§ **Records supplied**:
—————

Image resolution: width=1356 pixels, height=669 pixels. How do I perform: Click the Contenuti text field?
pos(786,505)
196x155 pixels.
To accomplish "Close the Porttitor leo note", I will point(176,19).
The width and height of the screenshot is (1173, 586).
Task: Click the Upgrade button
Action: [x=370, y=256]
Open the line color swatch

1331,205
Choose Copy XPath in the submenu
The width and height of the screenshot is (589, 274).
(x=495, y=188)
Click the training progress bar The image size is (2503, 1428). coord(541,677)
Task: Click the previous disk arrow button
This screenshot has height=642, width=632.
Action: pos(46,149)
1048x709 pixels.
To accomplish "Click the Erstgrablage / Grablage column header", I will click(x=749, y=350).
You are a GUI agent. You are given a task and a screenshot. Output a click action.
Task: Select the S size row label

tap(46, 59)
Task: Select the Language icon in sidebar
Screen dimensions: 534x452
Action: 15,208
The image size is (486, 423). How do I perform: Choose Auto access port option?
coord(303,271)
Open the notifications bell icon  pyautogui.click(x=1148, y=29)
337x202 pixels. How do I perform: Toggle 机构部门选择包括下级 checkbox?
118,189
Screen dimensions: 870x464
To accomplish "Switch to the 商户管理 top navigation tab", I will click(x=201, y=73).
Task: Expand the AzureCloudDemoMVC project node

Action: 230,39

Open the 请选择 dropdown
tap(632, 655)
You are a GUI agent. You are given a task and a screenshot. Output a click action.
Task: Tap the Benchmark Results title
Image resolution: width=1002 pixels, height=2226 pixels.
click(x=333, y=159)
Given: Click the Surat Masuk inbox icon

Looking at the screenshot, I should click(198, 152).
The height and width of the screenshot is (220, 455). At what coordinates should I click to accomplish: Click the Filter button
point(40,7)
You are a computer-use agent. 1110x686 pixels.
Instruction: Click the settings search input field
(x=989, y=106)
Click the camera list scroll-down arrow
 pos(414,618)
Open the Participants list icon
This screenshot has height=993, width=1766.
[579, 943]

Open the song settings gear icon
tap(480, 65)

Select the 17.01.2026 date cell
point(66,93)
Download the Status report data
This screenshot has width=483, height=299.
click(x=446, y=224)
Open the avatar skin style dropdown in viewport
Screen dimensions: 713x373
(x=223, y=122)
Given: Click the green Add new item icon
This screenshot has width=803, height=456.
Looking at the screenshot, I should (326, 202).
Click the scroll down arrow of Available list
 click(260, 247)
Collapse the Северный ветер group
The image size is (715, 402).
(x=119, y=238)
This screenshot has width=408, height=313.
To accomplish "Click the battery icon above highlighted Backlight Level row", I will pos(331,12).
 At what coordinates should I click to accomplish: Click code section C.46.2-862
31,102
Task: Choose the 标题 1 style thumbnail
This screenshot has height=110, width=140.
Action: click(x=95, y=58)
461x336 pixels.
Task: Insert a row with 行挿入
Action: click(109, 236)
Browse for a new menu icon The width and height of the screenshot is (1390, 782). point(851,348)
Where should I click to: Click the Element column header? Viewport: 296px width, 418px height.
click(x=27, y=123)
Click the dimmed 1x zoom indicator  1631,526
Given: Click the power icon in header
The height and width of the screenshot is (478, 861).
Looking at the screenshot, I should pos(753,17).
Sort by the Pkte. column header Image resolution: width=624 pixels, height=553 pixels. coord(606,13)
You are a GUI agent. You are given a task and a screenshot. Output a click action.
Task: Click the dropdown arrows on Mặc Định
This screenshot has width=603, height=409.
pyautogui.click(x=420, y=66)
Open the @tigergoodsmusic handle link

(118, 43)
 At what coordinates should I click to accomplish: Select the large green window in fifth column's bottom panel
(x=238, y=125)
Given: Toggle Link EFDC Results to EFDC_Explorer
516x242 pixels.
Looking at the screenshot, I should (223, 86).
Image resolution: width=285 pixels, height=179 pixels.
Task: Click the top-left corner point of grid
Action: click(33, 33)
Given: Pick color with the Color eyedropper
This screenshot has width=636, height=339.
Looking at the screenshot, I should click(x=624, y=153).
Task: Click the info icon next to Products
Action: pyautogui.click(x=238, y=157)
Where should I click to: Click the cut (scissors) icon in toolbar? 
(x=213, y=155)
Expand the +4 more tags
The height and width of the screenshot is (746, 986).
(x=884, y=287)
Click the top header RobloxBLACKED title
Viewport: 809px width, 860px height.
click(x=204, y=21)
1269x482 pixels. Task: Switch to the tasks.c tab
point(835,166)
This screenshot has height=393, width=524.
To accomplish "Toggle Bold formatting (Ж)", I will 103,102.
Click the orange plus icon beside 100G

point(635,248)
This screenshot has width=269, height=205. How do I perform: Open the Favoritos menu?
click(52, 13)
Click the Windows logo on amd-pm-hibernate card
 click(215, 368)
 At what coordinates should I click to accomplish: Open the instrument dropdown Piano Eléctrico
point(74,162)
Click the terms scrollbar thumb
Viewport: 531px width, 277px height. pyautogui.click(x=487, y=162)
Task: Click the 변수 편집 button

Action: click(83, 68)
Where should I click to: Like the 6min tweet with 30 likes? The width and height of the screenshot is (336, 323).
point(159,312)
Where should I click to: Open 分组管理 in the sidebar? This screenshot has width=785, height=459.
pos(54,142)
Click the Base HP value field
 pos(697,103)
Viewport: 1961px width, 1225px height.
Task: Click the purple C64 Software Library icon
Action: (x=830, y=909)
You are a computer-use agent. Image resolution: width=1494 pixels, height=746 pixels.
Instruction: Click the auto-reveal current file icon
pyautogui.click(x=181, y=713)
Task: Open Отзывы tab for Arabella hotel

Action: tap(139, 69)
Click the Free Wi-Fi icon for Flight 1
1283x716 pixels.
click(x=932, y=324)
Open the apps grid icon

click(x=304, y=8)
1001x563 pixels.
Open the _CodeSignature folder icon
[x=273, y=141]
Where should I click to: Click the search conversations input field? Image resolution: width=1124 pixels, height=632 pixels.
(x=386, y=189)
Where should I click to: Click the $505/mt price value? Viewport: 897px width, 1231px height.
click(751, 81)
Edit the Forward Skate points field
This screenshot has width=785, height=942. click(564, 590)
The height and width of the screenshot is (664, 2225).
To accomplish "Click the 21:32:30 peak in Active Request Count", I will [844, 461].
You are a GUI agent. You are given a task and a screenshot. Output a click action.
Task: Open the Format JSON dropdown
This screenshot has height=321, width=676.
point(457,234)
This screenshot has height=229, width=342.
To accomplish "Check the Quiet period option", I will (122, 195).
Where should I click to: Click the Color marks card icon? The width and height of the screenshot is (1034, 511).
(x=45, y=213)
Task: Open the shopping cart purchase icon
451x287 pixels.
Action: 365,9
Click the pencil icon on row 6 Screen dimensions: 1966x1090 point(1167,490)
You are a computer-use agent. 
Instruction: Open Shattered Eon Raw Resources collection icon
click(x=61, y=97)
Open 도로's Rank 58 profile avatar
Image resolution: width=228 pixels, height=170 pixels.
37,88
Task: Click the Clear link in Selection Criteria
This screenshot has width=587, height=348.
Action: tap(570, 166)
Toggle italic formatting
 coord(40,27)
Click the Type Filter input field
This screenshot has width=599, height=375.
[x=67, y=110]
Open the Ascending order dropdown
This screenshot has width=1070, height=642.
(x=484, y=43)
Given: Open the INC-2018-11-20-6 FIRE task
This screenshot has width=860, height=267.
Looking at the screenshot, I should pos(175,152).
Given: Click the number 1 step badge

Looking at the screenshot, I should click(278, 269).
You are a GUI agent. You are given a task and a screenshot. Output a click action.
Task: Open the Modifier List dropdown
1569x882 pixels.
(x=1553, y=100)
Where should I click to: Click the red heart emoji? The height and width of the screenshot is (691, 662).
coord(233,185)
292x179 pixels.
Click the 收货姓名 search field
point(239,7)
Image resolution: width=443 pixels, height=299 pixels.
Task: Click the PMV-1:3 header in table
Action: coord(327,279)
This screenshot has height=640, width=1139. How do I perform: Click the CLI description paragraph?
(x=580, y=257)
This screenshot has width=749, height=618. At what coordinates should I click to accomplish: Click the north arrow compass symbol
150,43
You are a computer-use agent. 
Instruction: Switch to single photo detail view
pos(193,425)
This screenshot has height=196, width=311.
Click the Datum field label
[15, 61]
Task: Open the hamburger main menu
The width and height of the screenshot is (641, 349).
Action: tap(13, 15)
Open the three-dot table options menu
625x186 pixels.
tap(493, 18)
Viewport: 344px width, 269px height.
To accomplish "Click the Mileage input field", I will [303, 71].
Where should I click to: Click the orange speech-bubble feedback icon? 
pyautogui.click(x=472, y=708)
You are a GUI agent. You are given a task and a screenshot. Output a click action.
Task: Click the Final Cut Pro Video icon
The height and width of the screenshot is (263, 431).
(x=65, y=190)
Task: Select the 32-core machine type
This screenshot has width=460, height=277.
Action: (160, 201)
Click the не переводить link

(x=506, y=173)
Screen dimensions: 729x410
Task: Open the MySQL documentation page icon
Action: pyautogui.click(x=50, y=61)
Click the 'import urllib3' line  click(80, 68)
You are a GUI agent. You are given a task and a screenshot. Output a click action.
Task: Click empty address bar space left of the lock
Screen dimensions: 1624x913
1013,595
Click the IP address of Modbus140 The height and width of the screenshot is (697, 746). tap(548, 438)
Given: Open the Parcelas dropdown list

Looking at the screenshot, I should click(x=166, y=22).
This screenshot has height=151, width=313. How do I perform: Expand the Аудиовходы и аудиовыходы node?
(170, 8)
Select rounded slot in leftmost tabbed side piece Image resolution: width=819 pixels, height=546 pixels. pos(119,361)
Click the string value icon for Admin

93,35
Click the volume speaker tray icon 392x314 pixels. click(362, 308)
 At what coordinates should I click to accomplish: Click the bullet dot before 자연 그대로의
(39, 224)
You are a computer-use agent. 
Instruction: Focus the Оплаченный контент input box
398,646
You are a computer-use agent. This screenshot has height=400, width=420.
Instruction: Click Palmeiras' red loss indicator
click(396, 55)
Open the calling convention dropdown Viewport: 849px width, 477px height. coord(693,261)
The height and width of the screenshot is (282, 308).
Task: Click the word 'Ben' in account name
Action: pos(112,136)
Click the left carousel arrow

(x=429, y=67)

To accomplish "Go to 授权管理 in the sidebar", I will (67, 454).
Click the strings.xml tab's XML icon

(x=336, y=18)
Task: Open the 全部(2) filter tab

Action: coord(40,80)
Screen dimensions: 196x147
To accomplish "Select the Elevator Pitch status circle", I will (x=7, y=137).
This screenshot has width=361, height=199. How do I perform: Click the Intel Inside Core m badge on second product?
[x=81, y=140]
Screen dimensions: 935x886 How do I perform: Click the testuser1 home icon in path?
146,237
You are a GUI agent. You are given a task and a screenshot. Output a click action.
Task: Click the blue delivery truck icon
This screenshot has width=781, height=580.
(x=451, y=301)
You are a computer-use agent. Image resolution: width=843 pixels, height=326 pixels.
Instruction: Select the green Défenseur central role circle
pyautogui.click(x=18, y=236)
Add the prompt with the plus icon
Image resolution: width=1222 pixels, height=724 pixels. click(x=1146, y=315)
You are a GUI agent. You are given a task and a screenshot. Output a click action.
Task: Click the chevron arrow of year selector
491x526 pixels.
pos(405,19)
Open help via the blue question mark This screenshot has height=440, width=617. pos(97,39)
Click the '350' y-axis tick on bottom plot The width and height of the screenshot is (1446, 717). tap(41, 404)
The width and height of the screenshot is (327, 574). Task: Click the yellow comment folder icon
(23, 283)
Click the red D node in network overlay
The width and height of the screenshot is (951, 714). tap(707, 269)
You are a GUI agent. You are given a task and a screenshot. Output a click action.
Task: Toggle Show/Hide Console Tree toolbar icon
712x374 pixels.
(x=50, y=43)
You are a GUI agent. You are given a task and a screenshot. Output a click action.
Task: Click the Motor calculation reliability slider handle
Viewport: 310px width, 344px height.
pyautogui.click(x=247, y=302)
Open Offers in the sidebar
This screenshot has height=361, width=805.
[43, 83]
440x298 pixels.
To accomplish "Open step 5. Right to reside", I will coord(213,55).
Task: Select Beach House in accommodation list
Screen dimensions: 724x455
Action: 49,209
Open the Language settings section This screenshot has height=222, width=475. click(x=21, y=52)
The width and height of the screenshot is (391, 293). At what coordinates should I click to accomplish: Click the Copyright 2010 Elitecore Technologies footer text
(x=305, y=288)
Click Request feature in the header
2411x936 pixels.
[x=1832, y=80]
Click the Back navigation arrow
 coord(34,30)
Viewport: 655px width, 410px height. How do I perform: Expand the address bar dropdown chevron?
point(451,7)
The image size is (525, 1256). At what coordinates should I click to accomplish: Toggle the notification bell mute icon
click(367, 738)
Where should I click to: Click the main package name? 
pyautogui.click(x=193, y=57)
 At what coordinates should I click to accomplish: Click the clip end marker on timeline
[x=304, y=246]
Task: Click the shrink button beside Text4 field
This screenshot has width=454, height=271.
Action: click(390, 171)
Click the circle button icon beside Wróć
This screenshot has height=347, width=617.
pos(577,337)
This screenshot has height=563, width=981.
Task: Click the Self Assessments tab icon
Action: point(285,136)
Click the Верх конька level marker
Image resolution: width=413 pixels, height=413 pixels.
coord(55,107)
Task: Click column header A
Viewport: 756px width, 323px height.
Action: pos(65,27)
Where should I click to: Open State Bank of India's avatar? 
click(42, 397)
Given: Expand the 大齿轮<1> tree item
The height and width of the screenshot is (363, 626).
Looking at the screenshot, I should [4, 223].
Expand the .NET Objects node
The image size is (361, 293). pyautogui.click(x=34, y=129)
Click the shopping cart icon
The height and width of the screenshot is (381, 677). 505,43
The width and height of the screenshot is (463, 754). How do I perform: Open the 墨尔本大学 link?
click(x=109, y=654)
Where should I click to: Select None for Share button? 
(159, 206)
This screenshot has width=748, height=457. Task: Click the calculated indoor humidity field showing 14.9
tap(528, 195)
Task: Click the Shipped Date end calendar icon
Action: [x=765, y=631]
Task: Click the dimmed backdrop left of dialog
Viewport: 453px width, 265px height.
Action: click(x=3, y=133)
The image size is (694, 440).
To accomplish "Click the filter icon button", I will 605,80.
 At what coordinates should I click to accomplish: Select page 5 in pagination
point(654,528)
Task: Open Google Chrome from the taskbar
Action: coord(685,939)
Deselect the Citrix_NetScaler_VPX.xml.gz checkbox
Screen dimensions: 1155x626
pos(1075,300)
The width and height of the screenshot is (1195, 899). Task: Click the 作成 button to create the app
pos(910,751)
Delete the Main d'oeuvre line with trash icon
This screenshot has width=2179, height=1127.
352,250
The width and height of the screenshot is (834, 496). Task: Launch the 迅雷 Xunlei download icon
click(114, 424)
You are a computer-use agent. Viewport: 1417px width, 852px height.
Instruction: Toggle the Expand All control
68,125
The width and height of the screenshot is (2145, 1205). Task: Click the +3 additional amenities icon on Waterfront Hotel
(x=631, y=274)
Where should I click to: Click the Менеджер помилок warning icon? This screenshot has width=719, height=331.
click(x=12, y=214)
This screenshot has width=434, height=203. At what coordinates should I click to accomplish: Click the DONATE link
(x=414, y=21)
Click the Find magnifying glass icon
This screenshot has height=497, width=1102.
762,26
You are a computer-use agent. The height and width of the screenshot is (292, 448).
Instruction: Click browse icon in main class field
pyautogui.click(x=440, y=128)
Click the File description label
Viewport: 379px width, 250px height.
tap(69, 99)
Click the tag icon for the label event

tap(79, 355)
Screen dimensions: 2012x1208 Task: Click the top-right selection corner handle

—————

§ **What is being asked**:
Copy the lines from the one with "196x155 pixels." through the one with "(x=495, y=188)", switching "note" to "memo" and leaving everything else as it is.

§ **Response to the task**:
196x155 pixels.
To accomplish "Close the Porttitor leo memo", I will point(176,19).
The width and height of the screenshot is (1173, 586).
Task: Click the Upgrade button
Action: [x=370, y=256]
Open the line color swatch

1331,205
Choose Copy XPath in the submenu
The width and height of the screenshot is (589, 274).
(x=495, y=188)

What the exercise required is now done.